Below is a set of entries; copy all of them exactly.

-- Material provided --
Segment Open

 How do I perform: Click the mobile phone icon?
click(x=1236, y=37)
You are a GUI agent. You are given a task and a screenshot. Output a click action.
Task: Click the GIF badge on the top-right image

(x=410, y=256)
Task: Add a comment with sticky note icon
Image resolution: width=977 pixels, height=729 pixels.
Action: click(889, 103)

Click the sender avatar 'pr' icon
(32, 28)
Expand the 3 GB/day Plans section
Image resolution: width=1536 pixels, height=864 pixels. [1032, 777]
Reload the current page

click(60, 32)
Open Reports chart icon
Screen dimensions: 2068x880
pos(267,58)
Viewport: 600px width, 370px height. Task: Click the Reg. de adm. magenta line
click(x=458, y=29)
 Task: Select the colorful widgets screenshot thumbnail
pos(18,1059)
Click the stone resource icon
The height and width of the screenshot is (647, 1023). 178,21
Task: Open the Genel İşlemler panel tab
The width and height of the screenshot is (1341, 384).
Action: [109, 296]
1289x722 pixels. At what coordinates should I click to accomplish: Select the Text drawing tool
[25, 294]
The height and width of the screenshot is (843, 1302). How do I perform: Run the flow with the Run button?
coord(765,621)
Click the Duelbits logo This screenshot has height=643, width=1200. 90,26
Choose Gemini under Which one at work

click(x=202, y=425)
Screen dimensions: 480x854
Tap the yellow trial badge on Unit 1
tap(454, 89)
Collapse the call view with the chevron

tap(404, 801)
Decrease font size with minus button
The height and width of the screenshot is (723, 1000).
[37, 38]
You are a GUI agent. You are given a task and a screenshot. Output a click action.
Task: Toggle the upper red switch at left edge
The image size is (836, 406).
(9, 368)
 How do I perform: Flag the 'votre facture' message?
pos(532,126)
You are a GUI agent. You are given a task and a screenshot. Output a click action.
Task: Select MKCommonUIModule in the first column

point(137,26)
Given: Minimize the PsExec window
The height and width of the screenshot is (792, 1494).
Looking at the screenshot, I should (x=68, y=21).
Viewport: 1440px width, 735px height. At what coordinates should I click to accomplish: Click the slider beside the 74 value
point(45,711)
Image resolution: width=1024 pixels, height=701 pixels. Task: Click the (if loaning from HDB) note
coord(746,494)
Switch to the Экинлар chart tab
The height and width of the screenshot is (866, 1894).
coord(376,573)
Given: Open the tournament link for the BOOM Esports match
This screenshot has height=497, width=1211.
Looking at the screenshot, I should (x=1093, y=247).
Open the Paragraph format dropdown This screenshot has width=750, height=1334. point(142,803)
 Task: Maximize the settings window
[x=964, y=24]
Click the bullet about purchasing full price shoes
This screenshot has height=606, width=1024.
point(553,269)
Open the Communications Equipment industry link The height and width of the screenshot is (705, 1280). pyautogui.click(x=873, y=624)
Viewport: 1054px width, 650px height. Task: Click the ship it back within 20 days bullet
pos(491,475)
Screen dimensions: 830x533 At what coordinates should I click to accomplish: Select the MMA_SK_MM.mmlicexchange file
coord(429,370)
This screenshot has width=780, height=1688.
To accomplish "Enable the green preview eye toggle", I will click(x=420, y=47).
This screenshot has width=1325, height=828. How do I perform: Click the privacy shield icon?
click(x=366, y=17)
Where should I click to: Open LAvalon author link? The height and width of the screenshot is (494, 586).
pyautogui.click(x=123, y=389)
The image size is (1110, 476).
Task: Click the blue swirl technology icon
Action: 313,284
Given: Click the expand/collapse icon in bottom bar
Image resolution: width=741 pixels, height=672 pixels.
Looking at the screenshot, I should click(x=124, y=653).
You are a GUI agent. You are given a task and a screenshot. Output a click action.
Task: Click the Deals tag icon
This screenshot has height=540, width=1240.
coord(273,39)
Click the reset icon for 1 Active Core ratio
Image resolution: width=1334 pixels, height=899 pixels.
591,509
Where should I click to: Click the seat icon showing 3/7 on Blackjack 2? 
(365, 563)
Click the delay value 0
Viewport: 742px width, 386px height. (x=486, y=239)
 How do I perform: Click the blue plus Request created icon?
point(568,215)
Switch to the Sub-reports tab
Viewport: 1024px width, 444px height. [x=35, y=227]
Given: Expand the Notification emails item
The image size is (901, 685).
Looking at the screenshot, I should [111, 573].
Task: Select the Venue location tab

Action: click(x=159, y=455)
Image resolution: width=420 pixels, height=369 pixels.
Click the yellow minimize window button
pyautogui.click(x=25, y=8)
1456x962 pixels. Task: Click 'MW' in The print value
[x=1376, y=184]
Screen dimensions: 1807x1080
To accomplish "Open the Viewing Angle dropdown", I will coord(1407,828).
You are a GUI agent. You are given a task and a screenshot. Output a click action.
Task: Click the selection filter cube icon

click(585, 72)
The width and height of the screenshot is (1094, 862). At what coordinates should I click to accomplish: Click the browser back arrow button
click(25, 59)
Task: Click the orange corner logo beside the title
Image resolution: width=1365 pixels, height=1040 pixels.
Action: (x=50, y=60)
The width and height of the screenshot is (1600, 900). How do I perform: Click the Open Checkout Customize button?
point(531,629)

Segment Closed

-- Solution to this exercise --
 How do I perform: Click the mobile phone icon?
click(x=1236, y=37)
You are a GUI agent. You are given a task and a screenshot. Output a click action.
Task: Click the GIF badge on the top-right image

(x=410, y=256)
Task: Add a comment with sticky note icon
Image resolution: width=977 pixels, height=729 pixels.
Action: click(889, 103)

Click the sender avatar 'pr' icon
(32, 28)
Expand the 3 GB/day Plans section
Image resolution: width=1536 pixels, height=864 pixels. [1032, 777]
Reload the current page

click(60, 32)
Open Reports chart icon
Screen dimensions: 2068x880
pos(267,58)
Viewport: 600px width, 370px height. Task: Click the Reg. de adm. magenta line
click(x=458, y=29)
 Task: Select the colorful widgets screenshot thumbnail
pos(18,1059)
Click the stone resource icon
The height and width of the screenshot is (647, 1023). 178,21
Task: Open the Genel İşlemler panel tab
The width and height of the screenshot is (1341, 384).
Action: [109, 296]
1289x722 pixels. At what coordinates should I click to accomplish: Select the Text drawing tool
[25, 294]
The height and width of the screenshot is (843, 1302). How do I perform: Run the flow with the Run button?
coord(765,621)
Click the Duelbits logo This screenshot has height=643, width=1200. 90,26
Choose Gemini under Which one at work

click(x=202, y=425)
Screen dimensions: 480x854
Tap the yellow trial badge on Unit 1
tap(454, 89)
Collapse the call view with the chevron

tap(404, 801)
Decrease font size with minus button
The height and width of the screenshot is (723, 1000).
[37, 38]
You are a GUI agent. You are given a task and a screenshot. Output a click action.
Task: Toggle the upper red switch at left edge
The image size is (836, 406).
(9, 368)
 How do I perform: Flag the 'votre facture' message?
pos(532,126)
You are a GUI agent. You are given a task and a screenshot. Output a click action.
Task: Select MKCommonUIModule in the first column

point(137,26)
Given: Minimize the PsExec window
The height and width of the screenshot is (792, 1494).
Looking at the screenshot, I should (x=68, y=21).
Viewport: 1440px width, 735px height. At what coordinates should I click to accomplish: Click the slider beside the 74 value
point(45,711)
Image resolution: width=1024 pixels, height=701 pixels. Task: Click the (if loaning from HDB) note
coord(746,494)
Switch to the Экинлар chart tab
The height and width of the screenshot is (866, 1894).
coord(376,573)
Given: Open the tournament link for the BOOM Esports match
This screenshot has height=497, width=1211.
Looking at the screenshot, I should (x=1093, y=247).
Open the Paragraph format dropdown This screenshot has width=750, height=1334. point(142,803)
 Task: Maximize the settings window
[x=964, y=24]
Click the bullet about purchasing full price shoes
This screenshot has height=606, width=1024.
point(553,269)
Open the Communications Equipment industry link The height and width of the screenshot is (705, 1280). pyautogui.click(x=873, y=624)
Viewport: 1054px width, 650px height. Task: Click the ship it back within 20 days bullet
pos(491,475)
Screen dimensions: 830x533 At what coordinates should I click to accomplish: Select the MMA_SK_MM.mmlicexchange file
coord(429,370)
This screenshot has width=780, height=1688.
To accomplish "Enable the green preview eye toggle", I will click(x=420, y=47).
This screenshot has width=1325, height=828. How do I perform: Click the privacy shield icon?
click(x=366, y=17)
Where should I click to: Open LAvalon author link? The height and width of the screenshot is (494, 586).
pyautogui.click(x=123, y=389)
The image size is (1110, 476).
Task: Click the blue swirl technology icon
Action: 313,284
Given: Click the expand/collapse icon in bottom bar
Image resolution: width=741 pixels, height=672 pixels.
Looking at the screenshot, I should click(x=124, y=653).
You are a GUI agent. You are given a task and a screenshot. Output a click action.
Task: Click the Deals tag icon
This screenshot has height=540, width=1240.
coord(273,39)
Click the reset icon for 1 Active Core ratio
Image resolution: width=1334 pixels, height=899 pixels.
591,509
Where should I click to: Click the seat icon showing 3/7 on Blackjack 2? 
(365, 563)
Click the delay value 0
Viewport: 742px width, 386px height. (x=486, y=239)
 How do I perform: Click the blue plus Request created icon?
point(568,215)
Switch to the Sub-reports tab
Viewport: 1024px width, 444px height. [x=35, y=227]
Given: Expand the Notification emails item
The image size is (901, 685).
Looking at the screenshot, I should [111, 573].
Task: Select the Venue location tab

Action: click(x=159, y=455)
Image resolution: width=420 pixels, height=369 pixels.
Click the yellow minimize window button
pyautogui.click(x=25, y=8)
1456x962 pixels. Task: Click 'MW' in The print value
[x=1376, y=184]
Screen dimensions: 1807x1080
To accomplish "Open the Viewing Angle dropdown", I will coord(1407,828).
You are a GUI agent. You are given a task and a screenshot. Output a click action.
Task: Click the selection filter cube icon

click(585, 72)
The width and height of the screenshot is (1094, 862). At what coordinates should I click to accomplish: Click the browser back arrow button
click(25, 59)
Task: Click the orange corner logo beside the title
Image resolution: width=1365 pixels, height=1040 pixels.
Action: (x=50, y=60)
The width and height of the screenshot is (1600, 900). How do I perform: Click the Open Checkout Customize button?
point(531,629)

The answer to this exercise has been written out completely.